__INSTRUCTION__
Reproduce the material word for word, from its first line through the line that contains "click(639, 666)", inclusive.

◆ ◆ ◆ ◆ ◆ ◆ ◆

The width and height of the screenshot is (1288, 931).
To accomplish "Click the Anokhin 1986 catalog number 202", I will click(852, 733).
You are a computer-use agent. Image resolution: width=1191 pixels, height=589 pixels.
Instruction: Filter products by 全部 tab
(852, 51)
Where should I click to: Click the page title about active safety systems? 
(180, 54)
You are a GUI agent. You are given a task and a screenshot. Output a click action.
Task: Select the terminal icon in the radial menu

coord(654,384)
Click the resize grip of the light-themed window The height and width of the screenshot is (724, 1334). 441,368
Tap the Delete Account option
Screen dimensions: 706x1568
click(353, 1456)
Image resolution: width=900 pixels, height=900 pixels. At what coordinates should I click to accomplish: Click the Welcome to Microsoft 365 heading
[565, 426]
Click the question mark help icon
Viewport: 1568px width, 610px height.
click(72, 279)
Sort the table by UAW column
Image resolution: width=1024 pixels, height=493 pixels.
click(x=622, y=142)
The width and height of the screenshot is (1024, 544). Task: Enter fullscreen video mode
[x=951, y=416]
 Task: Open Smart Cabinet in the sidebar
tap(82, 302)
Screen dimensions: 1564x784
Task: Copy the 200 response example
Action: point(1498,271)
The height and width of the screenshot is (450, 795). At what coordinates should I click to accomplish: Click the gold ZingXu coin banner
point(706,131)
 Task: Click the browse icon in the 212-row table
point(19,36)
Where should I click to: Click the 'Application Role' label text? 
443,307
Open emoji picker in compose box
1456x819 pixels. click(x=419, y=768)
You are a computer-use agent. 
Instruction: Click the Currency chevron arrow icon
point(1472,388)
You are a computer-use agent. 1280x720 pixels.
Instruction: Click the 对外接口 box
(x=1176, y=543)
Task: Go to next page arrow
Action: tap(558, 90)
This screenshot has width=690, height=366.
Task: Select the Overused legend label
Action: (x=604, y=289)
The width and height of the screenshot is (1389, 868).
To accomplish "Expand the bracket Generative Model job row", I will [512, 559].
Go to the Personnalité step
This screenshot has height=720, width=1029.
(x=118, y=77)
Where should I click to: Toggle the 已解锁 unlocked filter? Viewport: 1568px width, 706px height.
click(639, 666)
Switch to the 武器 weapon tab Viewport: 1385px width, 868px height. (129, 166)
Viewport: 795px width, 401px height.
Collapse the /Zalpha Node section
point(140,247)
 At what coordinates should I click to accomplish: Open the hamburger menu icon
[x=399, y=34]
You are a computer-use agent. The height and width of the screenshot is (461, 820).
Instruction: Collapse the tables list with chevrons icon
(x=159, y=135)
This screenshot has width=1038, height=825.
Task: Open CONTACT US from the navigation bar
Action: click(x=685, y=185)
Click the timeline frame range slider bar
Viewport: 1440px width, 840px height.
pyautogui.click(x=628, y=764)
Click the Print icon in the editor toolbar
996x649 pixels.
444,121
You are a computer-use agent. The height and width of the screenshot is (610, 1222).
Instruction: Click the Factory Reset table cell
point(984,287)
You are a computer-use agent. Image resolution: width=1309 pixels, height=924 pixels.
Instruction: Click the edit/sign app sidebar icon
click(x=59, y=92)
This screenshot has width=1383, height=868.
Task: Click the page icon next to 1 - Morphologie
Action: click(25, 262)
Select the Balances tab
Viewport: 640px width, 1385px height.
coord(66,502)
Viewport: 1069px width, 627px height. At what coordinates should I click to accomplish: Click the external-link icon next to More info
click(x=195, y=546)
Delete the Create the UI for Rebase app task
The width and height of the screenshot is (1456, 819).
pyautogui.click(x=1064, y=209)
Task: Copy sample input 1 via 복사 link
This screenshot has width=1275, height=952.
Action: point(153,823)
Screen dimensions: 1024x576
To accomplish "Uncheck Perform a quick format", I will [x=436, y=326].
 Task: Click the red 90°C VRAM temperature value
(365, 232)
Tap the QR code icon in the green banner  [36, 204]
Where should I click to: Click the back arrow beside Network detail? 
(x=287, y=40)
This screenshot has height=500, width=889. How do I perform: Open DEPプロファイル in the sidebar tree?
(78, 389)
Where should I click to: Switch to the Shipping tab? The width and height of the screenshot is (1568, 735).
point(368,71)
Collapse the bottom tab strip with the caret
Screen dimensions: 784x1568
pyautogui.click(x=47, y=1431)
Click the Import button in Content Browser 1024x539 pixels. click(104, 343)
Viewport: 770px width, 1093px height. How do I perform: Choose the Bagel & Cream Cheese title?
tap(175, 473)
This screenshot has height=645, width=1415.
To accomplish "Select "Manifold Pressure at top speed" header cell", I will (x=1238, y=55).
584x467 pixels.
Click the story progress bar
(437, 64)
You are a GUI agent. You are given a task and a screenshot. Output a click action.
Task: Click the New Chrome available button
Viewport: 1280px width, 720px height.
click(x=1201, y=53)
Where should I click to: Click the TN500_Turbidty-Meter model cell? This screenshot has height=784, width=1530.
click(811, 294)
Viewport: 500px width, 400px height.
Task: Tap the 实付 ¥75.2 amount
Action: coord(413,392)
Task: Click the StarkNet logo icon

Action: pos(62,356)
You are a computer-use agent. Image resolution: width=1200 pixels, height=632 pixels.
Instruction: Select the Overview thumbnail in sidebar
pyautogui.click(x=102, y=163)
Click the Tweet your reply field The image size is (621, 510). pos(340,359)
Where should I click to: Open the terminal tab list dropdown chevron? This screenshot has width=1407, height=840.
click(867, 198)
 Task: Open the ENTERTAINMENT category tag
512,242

◆ ◆ ◆ ◆ ◆ ◆ ◆

__FULL SOLUTION__
The width and height of the screenshot is (1288, 931).
To accomplish "Click the Anokhin 1986 catalog number 202", I will click(852, 733).
You are a computer-use agent. Image resolution: width=1191 pixels, height=589 pixels.
Instruction: Filter products by 全部 tab
(852, 51)
Where should I click to: Click the page title about active safety systems? 
(180, 54)
You are a GUI agent. You are given a task and a screenshot. Output a click action.
Task: Select the terminal icon in the radial menu

coord(654,384)
Click the resize grip of the light-themed window The height and width of the screenshot is (724, 1334). 441,368
Tap the Delete Account option
Screen dimensions: 706x1568
click(353, 1456)
Image resolution: width=900 pixels, height=900 pixels. At what coordinates should I click to accomplish: Click the Welcome to Microsoft 365 heading
[565, 426]
Click the question mark help icon
Viewport: 1568px width, 610px height.
click(72, 279)
Sort the table by UAW column
Image resolution: width=1024 pixels, height=493 pixels.
click(x=622, y=142)
The width and height of the screenshot is (1024, 544). Task: Enter fullscreen video mode
[x=951, y=416]
 Task: Open Smart Cabinet in the sidebar
tap(82, 302)
Screen dimensions: 1564x784
Task: Copy the 200 response example
Action: point(1498,271)
The height and width of the screenshot is (450, 795). At what coordinates should I click to accomplish: Click the gold ZingXu coin banner
point(706,131)
 Task: Click the browse icon in the 212-row table
point(19,36)
Where should I click to: Click the 'Application Role' label text? 
443,307
Open emoji picker in compose box
1456x819 pixels. click(x=419, y=768)
You are a computer-use agent. 
Instruction: Click the Currency chevron arrow icon
point(1472,388)
You are a computer-use agent. 1280x720 pixels.
Instruction: Click the 对外接口 box
(x=1176, y=543)
Task: Go to next page arrow
Action: tap(558, 90)
This screenshot has width=690, height=366.
Task: Select the Overused legend label
Action: (x=604, y=289)
The width and height of the screenshot is (1389, 868).
To accomplish "Expand the bracket Generative Model job row", I will [512, 559].
Go to the Personnalité step
This screenshot has height=720, width=1029.
(x=118, y=77)
Where should I click to: Toggle the 已解锁 unlocked filter? Viewport: 1568px width, 706px height.
click(639, 666)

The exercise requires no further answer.